### [THE TASK]
Filter the data for lines with the word "Washer" and copy those lines.

*-*-*

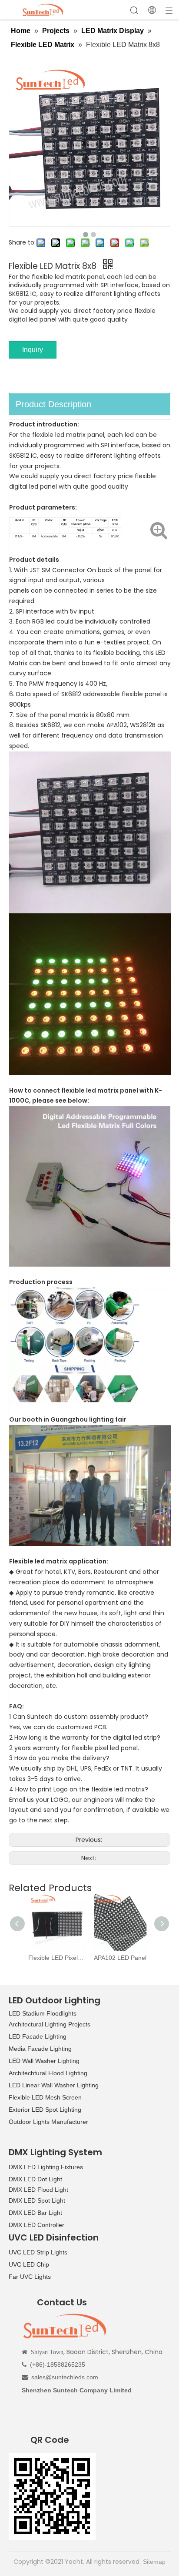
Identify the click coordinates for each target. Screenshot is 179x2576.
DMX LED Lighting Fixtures (46, 2166)
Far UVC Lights (30, 2276)
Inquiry (32, 349)
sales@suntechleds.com (64, 2377)
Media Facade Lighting (40, 2048)
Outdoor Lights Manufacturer (48, 2121)
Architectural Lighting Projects (49, 2024)
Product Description (53, 404)
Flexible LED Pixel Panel (56, 1957)
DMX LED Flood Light (38, 2189)
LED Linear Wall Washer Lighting (54, 2085)
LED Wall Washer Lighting (44, 2060)
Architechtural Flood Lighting (48, 2073)
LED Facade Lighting (37, 2036)
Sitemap (154, 2561)
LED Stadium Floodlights (42, 2013)
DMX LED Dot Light (35, 2179)
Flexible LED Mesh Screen (45, 2097)
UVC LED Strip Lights (38, 2252)
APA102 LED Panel (120, 1957)
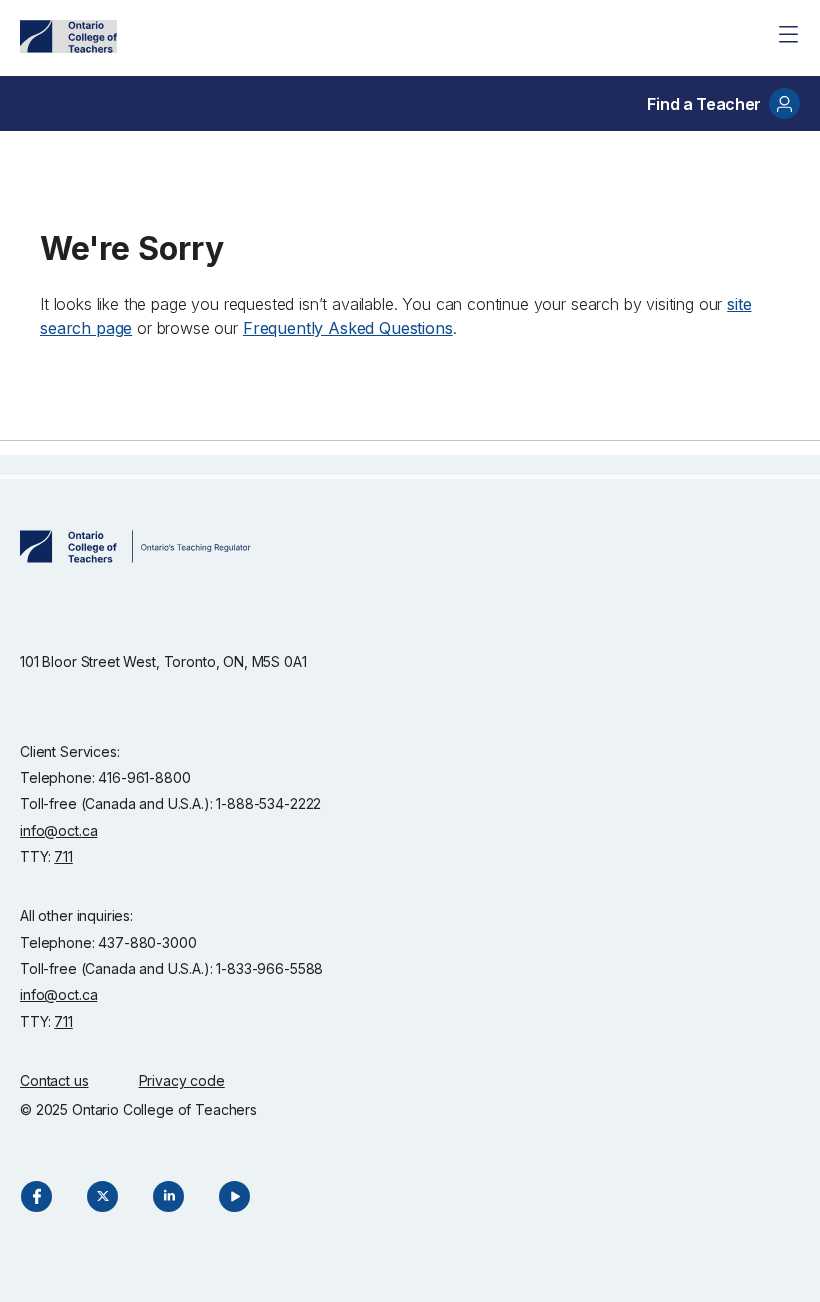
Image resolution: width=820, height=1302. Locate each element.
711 (63, 856)
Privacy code (182, 1080)
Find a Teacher (704, 104)
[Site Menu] (788, 34)
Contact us (54, 1080)
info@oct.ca (58, 830)
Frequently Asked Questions (348, 328)
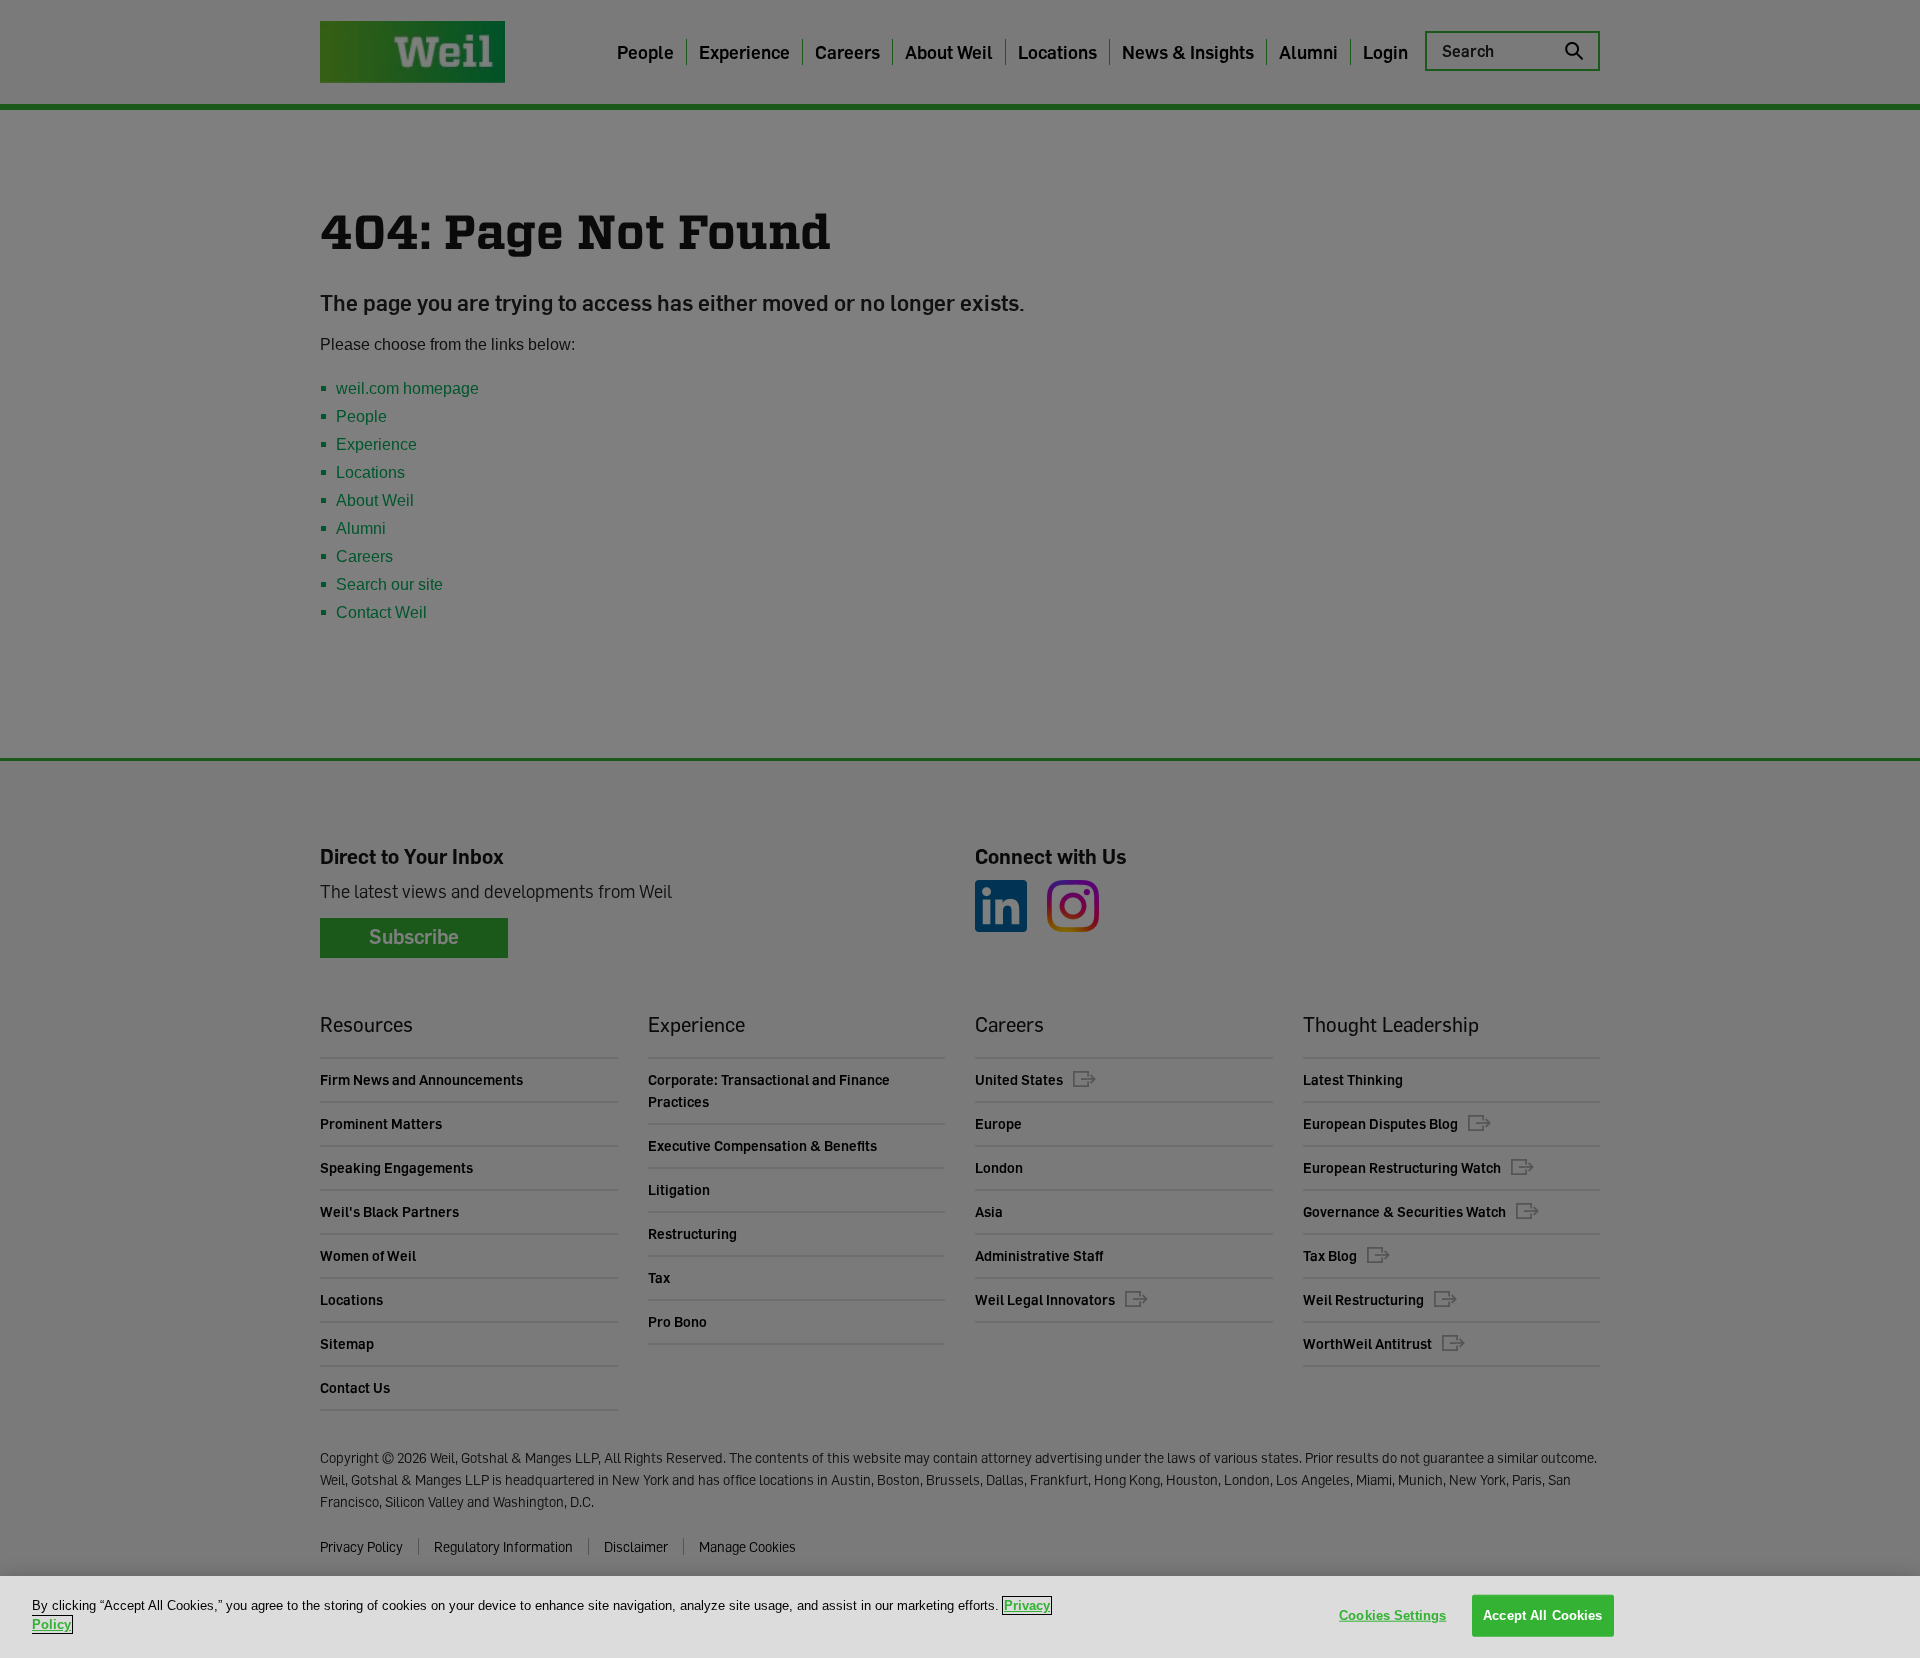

*-*-*

### [SOLUTION TO THIS EXERCISE]
LED Linear Wall Washer Lighting (54, 2085)
LED Wall Washer Lighting (44, 2060)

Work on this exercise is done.